Although the records contain pictures, repeat only the text of every line exactly.

** Opening Source data block **

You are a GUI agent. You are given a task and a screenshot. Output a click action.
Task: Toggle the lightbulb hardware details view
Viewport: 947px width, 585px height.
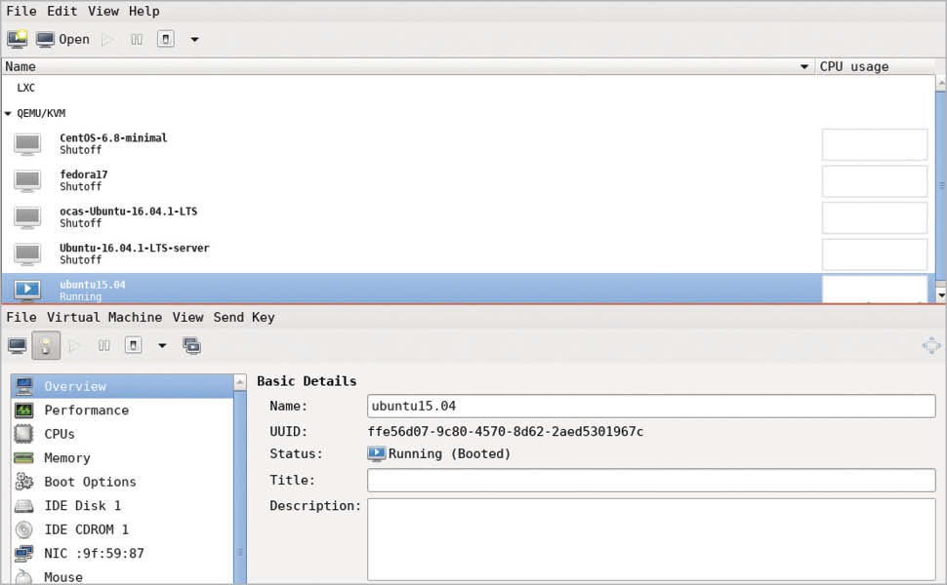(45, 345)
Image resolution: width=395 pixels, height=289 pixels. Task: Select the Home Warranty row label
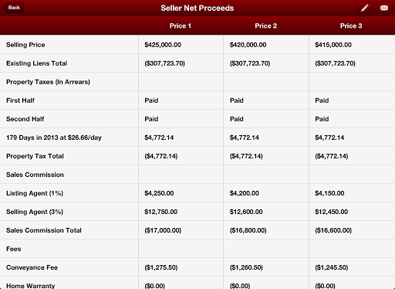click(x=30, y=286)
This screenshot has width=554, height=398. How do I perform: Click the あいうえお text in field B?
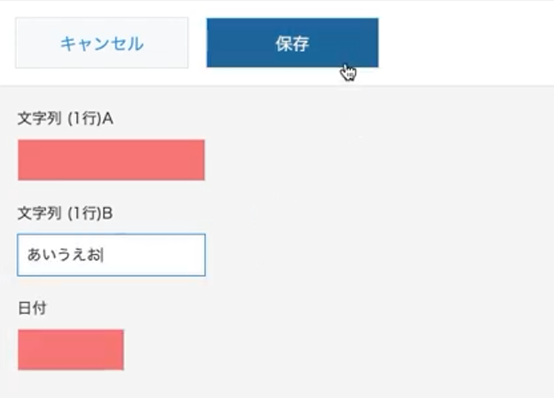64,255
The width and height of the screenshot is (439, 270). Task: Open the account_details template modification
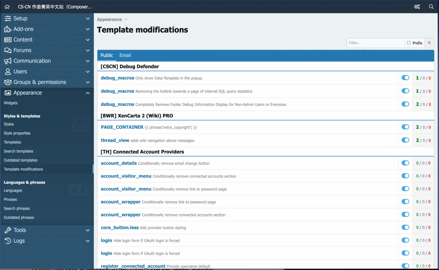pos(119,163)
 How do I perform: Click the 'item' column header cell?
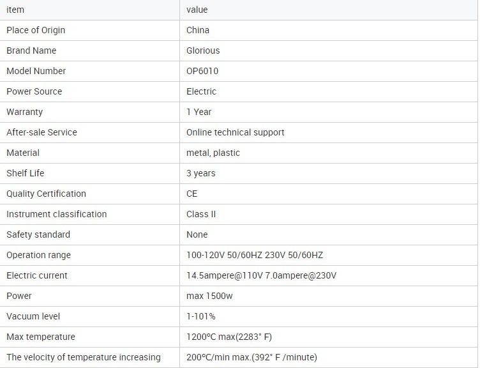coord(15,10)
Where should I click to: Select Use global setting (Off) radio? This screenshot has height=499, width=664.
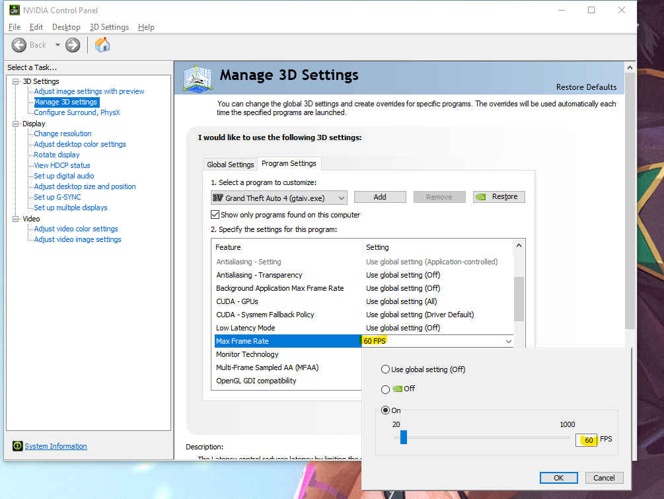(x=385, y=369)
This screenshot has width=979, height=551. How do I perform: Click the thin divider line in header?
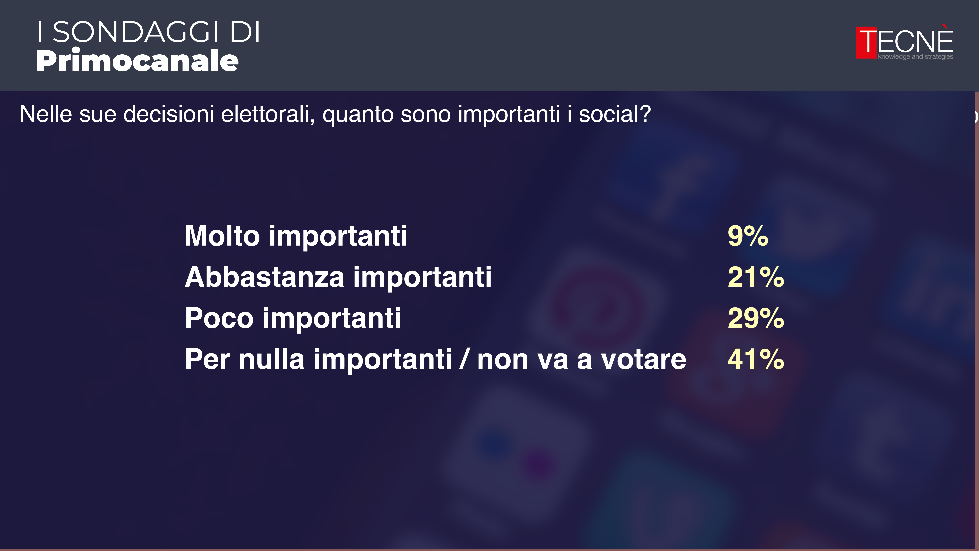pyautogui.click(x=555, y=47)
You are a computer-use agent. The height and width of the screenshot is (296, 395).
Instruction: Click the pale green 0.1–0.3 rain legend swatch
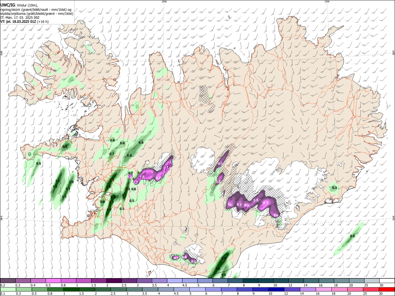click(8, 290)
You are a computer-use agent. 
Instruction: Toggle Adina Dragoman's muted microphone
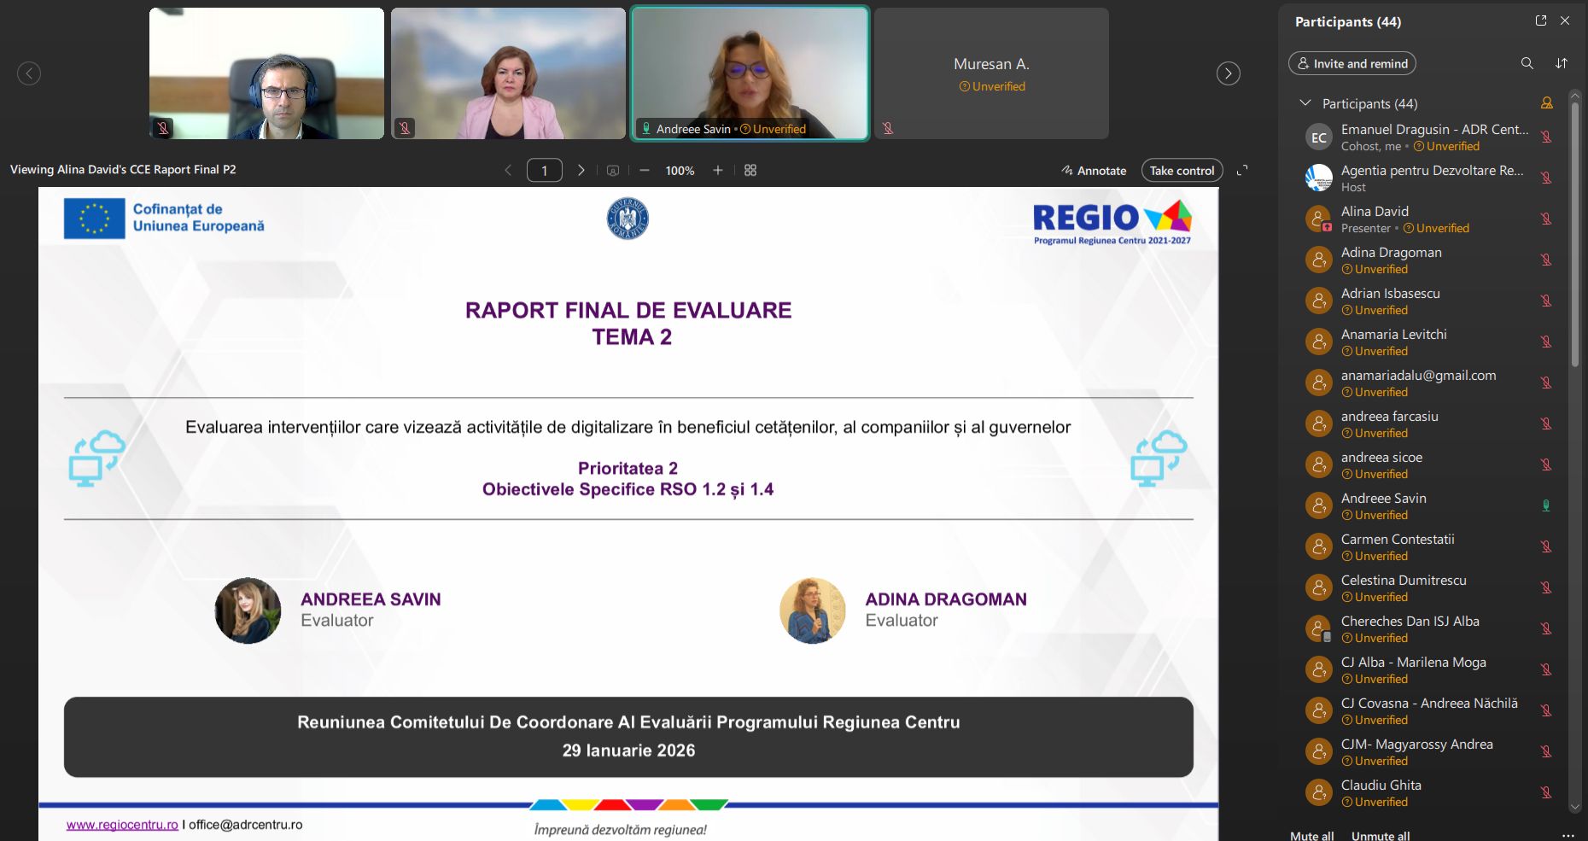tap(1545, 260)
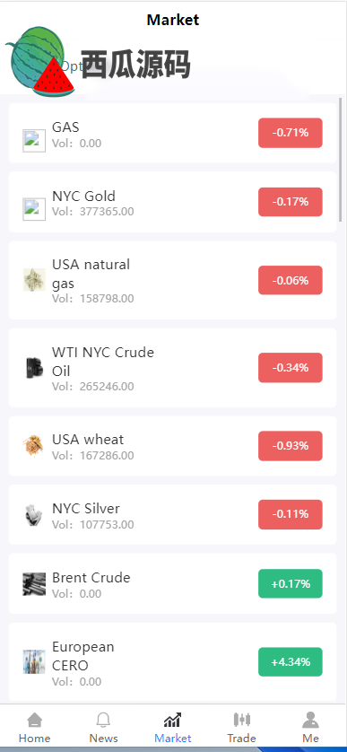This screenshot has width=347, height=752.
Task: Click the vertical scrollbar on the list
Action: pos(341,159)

** Closing Source data block **

* **Expected output**
You are a GUI agent. You are given a task and a screenshot. Output a click action.
Task: Toggle the lightbulb hardware details view
Viewport: 947px width, 585px height.
(45, 345)
Image resolution: width=395 pixels, height=289 pixels. Task: Select the Home Warranty row label
click(x=30, y=286)
This screenshot has width=554, height=398. How do I perform: Click the あいうえお text in field B?
64,255
The width and height of the screenshot is (439, 270). Task: Open the account_details template modification
pos(119,163)
 How do I perform: Click the 'item' column header cell?
coord(15,10)
Where should I click to: Select Use global setting (Off) radio? This screenshot has height=499, width=664.
(x=385, y=369)
This screenshot has width=979, height=551. How do I perform: Click the thin divider line in header?
pyautogui.click(x=555, y=47)
You are a computer-use agent. The height and width of the screenshot is (296, 395).
Instruction: Click the pale green 0.1–0.3 rain legend swatch
click(8, 290)
You are a computer-use agent. 
Instruction: Toggle Adina Dragoman's muted microphone
tap(1545, 260)
This screenshot has width=347, height=752.
Task: Click the vertical scrollbar on the list
Action: pos(341,159)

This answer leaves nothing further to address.